Mas veja por outro lado: esse pastor não está sozinho. Existem, sem dúvida, inúmeros outros iguaizinhos a ele, que eu só não tive o infortúnio de ver, nem com o olho bom nem com o ruim. E eles se dizem os porta-vozes da Palavra do Senhor na Terra. E essa Palavra parece ser uma mensagem de ódio, intolerância, restrição e temor.

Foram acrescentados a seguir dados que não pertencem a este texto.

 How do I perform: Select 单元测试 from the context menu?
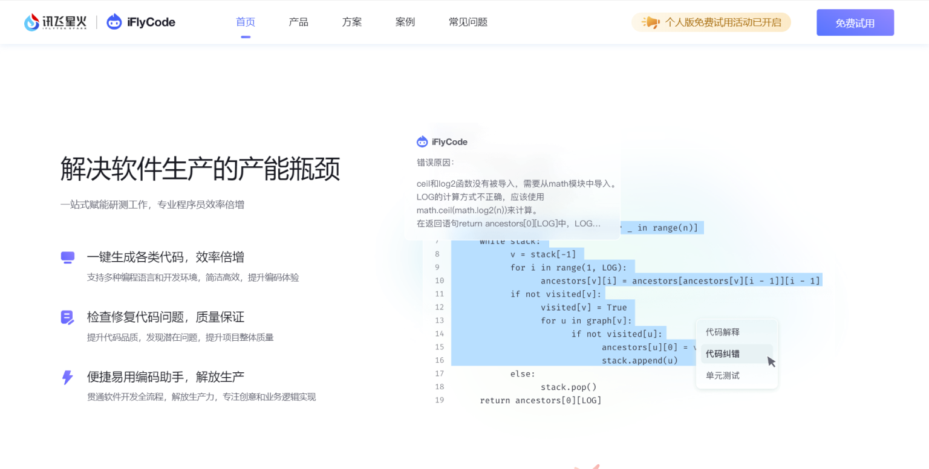coord(723,375)
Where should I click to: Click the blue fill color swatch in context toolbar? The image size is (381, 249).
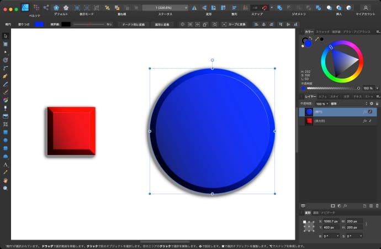[39, 24]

Considerando que Satanás, ou Shaitan, é o Opositor – que se contrapõe a Deus, e à Sua Palavra – talvez ele tenha razão. Todos esses músicos ruins, e filmes, e desenhos animados sem graça, passam uma mensagem exatamente oposta à dos pastores e do seu Deus. Uma mensagem de amor, tolerância, liberdade e coragem. Olhando por esse ângulo, eles podem de fato ser… satânicos. No sentido de que são um contraponto à mensagem equivocada de Deus. Podem realmente ser coisa do capeta. Embora não seja um piscar de olho, um gesto esquisito com as mãos ou um triângulo na roupa que comprovem isso, e sim as palavras, ações e mensagens. Que não são veladas, e sim bastante explícitas.

Eu nunca pensei que fosse defender essa cultura de massa que existe por aí hoje em dia. Mas se, para as massas, a opção, o contraponto a essa cultura popular, forem a “moral e bons costumes” propagados pelo cristianismo idiotizado de hoje, fica a dúvida: quem vale mais a pena seguir? “Deus” ou “o capeta”?

Chega a ser irônico, mas acho que o satanismo está ficando cada vez mais bonzinho, e o cristianismo cada vez mais diabólico.